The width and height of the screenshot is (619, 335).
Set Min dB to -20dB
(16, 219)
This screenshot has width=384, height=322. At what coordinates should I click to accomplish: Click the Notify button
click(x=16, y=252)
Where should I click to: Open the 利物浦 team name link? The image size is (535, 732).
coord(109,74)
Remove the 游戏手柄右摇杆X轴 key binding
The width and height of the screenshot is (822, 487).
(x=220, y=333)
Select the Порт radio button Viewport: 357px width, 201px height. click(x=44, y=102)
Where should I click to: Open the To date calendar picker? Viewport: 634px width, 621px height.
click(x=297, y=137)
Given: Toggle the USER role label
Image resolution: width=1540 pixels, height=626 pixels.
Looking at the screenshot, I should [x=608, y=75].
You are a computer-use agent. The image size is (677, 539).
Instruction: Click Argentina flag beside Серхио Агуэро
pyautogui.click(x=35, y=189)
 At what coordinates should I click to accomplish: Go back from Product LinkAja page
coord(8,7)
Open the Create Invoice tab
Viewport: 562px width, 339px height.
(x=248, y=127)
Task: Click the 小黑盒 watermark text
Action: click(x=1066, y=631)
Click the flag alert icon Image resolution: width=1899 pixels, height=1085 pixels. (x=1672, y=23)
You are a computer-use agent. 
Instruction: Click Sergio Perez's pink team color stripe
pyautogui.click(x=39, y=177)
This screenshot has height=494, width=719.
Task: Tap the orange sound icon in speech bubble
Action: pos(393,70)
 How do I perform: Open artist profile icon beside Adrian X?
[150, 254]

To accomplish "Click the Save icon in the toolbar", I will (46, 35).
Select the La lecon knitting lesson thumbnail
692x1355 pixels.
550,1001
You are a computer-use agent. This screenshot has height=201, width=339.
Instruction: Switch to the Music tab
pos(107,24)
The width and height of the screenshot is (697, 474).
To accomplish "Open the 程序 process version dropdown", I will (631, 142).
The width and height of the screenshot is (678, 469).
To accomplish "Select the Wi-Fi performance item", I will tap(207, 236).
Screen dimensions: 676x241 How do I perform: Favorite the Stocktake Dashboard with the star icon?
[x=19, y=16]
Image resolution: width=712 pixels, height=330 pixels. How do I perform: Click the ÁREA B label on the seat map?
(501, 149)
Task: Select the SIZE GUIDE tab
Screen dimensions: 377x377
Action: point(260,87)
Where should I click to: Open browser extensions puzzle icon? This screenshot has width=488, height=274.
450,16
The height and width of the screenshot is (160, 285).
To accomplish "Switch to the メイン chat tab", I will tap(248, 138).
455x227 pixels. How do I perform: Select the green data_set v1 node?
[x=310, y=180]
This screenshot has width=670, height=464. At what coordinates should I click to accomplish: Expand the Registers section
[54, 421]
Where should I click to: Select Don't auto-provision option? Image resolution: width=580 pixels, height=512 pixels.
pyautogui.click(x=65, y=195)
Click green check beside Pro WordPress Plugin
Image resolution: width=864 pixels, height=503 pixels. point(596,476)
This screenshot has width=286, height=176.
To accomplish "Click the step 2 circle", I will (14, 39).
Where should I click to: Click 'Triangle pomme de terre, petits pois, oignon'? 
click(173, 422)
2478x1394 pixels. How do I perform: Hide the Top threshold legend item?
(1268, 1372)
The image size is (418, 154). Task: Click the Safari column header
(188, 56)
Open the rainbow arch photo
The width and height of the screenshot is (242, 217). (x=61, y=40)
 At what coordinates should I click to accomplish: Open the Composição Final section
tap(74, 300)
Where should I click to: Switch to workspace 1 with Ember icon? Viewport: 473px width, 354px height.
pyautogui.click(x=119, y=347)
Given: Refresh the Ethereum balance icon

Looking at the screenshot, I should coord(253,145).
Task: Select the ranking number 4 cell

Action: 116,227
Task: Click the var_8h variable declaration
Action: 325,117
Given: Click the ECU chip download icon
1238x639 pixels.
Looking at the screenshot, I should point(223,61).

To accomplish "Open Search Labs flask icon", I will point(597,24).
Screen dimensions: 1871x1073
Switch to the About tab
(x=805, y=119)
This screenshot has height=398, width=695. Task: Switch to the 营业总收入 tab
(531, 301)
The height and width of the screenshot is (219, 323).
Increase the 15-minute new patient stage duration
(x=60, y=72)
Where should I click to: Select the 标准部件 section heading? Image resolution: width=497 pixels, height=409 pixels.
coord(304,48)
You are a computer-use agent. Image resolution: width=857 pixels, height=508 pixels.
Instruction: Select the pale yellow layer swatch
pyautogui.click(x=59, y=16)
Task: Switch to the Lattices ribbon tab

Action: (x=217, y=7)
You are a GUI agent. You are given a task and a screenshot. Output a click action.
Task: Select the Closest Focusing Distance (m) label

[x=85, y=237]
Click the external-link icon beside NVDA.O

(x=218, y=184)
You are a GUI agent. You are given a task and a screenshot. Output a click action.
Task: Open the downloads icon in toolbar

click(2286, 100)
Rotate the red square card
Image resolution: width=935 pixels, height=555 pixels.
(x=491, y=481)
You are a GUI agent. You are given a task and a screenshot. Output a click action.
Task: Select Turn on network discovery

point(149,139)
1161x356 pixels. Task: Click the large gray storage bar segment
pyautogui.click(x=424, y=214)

* * *

*Request:* Extract every line of the items above that contains the string "Select", matching case exactly.

*Response to this exercise:*
Select the Порт radio button Viewport: 357px width, 201px height. click(x=44, y=102)
Select the La lecon knitting lesson thumbnail
To accomplish "Select the Wi-Fi performance item", I will tap(207, 236).
Task: Select the SIZE GUIDE tab
455x227 pixels. How do I perform: Select the green data_set v1 node?
Where should I click to: Select Don't auto-provision option? Image resolution: width=580 pixels, height=512 pixels.
Task: Select the ranking number 4 cell
Where should I click to: Select the 标准部件 section heading? Image resolution: width=497 pixels, height=409 pixels.
Instruction: Select the pale yellow layer swatch
Task: Select the Closest Focusing Distance (m) label
Task: Select Turn on network discovery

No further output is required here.